What is the main cause of mastitis in the postpartum client?
- A. Poor breastfeeding technique
- B. Inadequate hand washing
- C. Systemic maternal infection
- D. Prolonged nursing
Correct Answer: A
Rationale: The correct answer is A: Poor breastfeeding technique. Mastitis in postpartum clients is commonly caused by milk stasis due to inadequate milk removal, which can result from poor breastfeeding technique such as improper latch or infrequent feedings. This leads to inflammation and infection. Inadequate hand washing (B) is important for preventing infection but not the main cause of mastitis. Systemic maternal infection (C) may contribute but is not the primary cause. Prolonged nursing (D) can actually help prevent mastitis by promoting milk flow.
A client at 33 weeks gestation is admitted for suspected abruptio placenta. Which factor in the client's history supports this diagnosis? The client states that she:
- A. drinks two glasses of wine before dinner every night.
- B. has intermittent contractions that are relieved by walking.
- C. had intercourse with her partner last night.
- D. used crack an hour before the symptoms began.
Correct Answer: D
Rationale: The correct answer is D: used crack an hour before the symptoms began. Abruptio placenta is a condition where the placenta prematurely separates from the uterine wall. Substance abuse, such as crack cocaine, can lead to vasoconstriction and increased risk of abruptio placenta due to compromised blood flow to the placenta. This can result in fetal distress and maternal bleeding. The other choices (A, B, C) do not directly correlate with abruptio placenta. Intermittent contractions relieved by walking are more suggestive of Braxton Hicks contractions, intercourse is not a known risk factor for abruptio placenta, and drinking wine does not typically cause this condition.
A labor and delivery nurse suspects that a client is in the transition stage of labor.

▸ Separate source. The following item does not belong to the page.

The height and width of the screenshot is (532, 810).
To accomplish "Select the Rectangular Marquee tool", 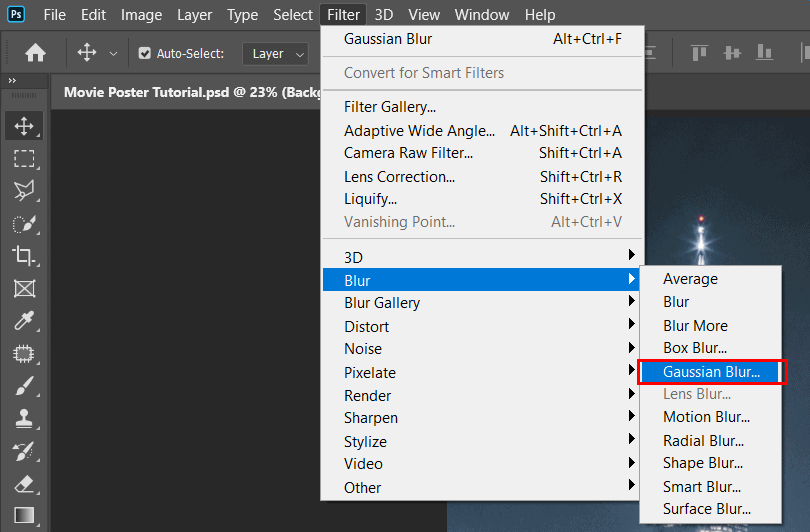I will (24, 158).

Which information supports this conclusion? The client is:
- A. walking around the unit and talking with her partner.
- B. irritable and needs frequent repetition of directions.
- C. expelling feces and the fetal head is crowning.

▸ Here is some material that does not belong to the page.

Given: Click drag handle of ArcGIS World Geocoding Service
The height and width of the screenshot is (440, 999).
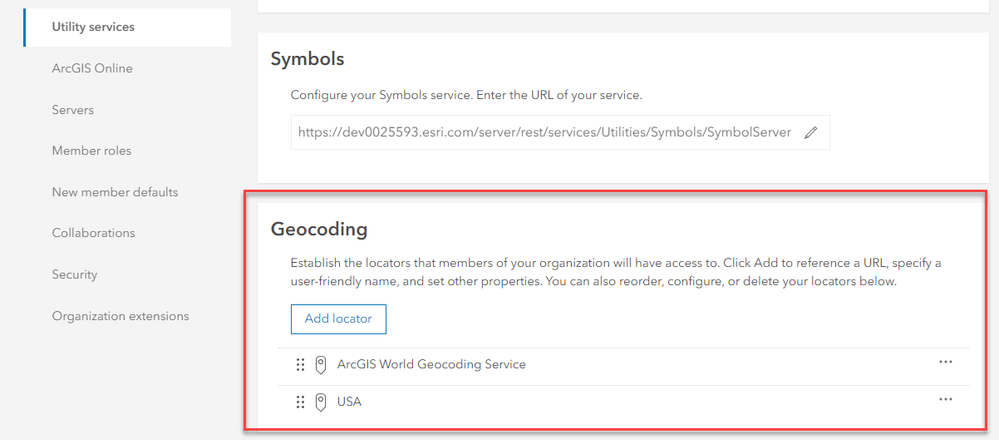Looking at the screenshot, I should [x=300, y=365].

- D. reading a magazine and talking on the phone.
Correct Answer: B
Rationale: The correct answer is B. In the transition stage of labor, the cervix dilates from 8 to 10 cm. This stage is characterized by intense contractions, increased irritability, and the need for frequent repetition of directions due to the intensity of labor pain. The client being irritable and needing frequent repetition of directions indicates that she is likely in the transition stage of labor.
A: Walking around and talking with her partner is more indicative of the early stage of labor.

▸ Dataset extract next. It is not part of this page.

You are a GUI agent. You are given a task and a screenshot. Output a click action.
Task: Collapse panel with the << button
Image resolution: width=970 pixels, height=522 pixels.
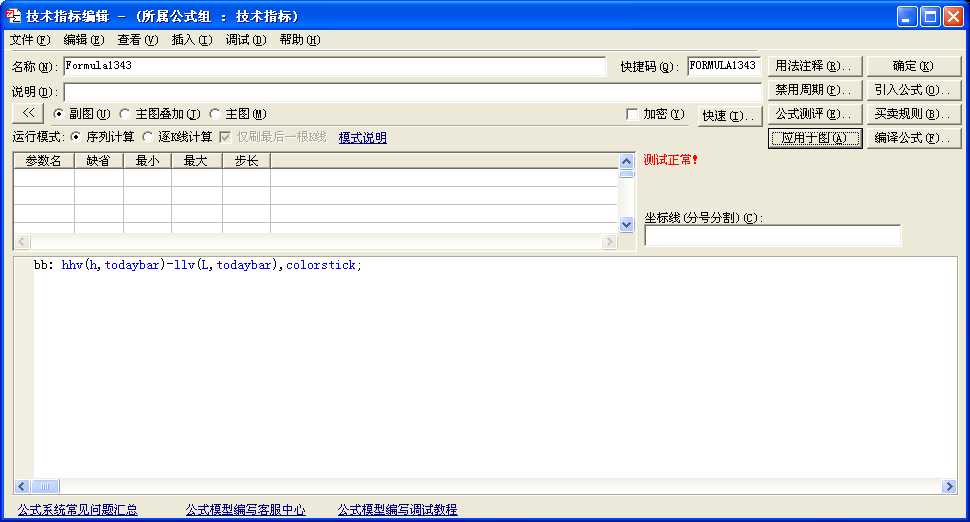(28, 114)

C: Expelling feces and the fetal head crowning are more indicative of the second stage of labor.
D: Reading a magazine and talking on the phone are not typical behaviors during the transition stage of labor.
A nurse is assessing a newborn following a circumcision. Which of the following should the nurse identify as an indication that the newborn is experiencing pain?
- A. Decreased heart rate
- B. Chin quivering
- C. Pinpoint pupils
- D. Slowed respirations
Correct Answer: B
Rationale: The correct answer is B: Chin quivering. This is a common sign of pain in newborns as they may not be able to communicate verbally. It indicates distress and discomfort. Decreased heart rate (A) and pinpoint pupils (C) are not indicative of pain but rather can be signs of other medical conditions. Slowed respirations (D) can be a sign of distress but not specifically pain. Therefore, B is the most relevant and specific indicator of pain in this scenario.